■ **TASK DETAILS**: Copy all of the entries below word for word, keeping every line unchanged.

■ **ENTRIES PROVIDED**:

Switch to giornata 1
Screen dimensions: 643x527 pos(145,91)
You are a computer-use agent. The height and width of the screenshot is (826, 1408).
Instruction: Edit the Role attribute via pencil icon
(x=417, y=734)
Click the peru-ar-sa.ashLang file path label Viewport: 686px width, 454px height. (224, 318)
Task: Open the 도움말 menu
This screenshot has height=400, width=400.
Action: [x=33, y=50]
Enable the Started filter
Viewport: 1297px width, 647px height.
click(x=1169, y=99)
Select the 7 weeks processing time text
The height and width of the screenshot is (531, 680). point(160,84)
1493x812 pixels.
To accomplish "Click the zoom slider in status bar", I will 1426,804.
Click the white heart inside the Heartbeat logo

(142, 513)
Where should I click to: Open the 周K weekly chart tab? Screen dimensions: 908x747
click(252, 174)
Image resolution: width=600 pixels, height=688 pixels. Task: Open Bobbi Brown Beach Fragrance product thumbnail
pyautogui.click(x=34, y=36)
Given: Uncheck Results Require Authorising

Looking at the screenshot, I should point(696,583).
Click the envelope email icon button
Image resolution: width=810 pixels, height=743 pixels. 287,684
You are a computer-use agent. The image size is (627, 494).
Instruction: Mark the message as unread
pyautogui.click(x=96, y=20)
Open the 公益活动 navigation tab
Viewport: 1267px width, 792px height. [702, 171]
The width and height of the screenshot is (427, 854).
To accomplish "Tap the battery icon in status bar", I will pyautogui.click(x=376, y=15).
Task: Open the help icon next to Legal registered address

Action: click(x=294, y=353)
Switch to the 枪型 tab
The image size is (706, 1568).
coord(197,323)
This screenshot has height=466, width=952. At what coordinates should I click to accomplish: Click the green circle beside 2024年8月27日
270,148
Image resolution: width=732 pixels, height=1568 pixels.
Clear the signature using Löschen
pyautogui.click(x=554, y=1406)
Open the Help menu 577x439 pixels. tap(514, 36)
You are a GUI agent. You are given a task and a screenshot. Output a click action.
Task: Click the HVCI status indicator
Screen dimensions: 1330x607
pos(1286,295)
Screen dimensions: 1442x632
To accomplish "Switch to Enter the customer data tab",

■ **SOLUTION FOR THIS EXERCISE**:
Switch to giornata 1
Screen dimensions: 643x527 pos(145,91)
You are a computer-use agent. The height and width of the screenshot is (826, 1408).
Instruction: Edit the Role attribute via pencil icon
(x=417, y=734)
Click the peru-ar-sa.ashLang file path label Viewport: 686px width, 454px height. (224, 318)
Task: Open the 도움말 menu
This screenshot has height=400, width=400.
Action: [x=33, y=50]
Enable the Started filter
Viewport: 1297px width, 647px height.
click(x=1169, y=99)
Select the 7 weeks processing time text
The height and width of the screenshot is (531, 680). point(160,84)
1493x812 pixels.
To accomplish "Click the zoom slider in status bar", I will 1426,804.
Click the white heart inside the Heartbeat logo

(142, 513)
Where should I click to: Open the 周K weekly chart tab? Screen dimensions: 908x747
click(252, 174)
Image resolution: width=600 pixels, height=688 pixels. Task: Open Bobbi Brown Beach Fragrance product thumbnail
pyautogui.click(x=34, y=36)
Given: Uncheck Results Require Authorising

Looking at the screenshot, I should point(696,583).
Click the envelope email icon button
Image resolution: width=810 pixels, height=743 pixels. 287,684
You are a computer-use agent. The image size is (627, 494).
Instruction: Mark the message as unread
pyautogui.click(x=96, y=20)
Open the 公益活动 navigation tab
Viewport: 1267px width, 792px height. [702, 171]
The width and height of the screenshot is (427, 854).
To accomplish "Tap the battery icon in status bar", I will pyautogui.click(x=376, y=15).
Task: Open the help icon next to Legal registered address

Action: click(x=294, y=353)
Switch to the 枪型 tab
The image size is (706, 1568).
coord(197,323)
This screenshot has height=466, width=952. At what coordinates should I click to accomplish: Click the green circle beside 2024年8月27日
270,148
Image resolution: width=732 pixels, height=1568 pixels.
Clear the signature using Löschen
pyautogui.click(x=554, y=1406)
Open the Help menu 577x439 pixels. tap(514, 36)
You are a GUI agent. You are given a task and a screenshot. Output a click action.
Task: Click the HVCI status indicator
Screen dimensions: 1330x607
pos(1286,295)
Screen dimensions: 1442x632
To accomplish "Switch to Enter the customer data tab",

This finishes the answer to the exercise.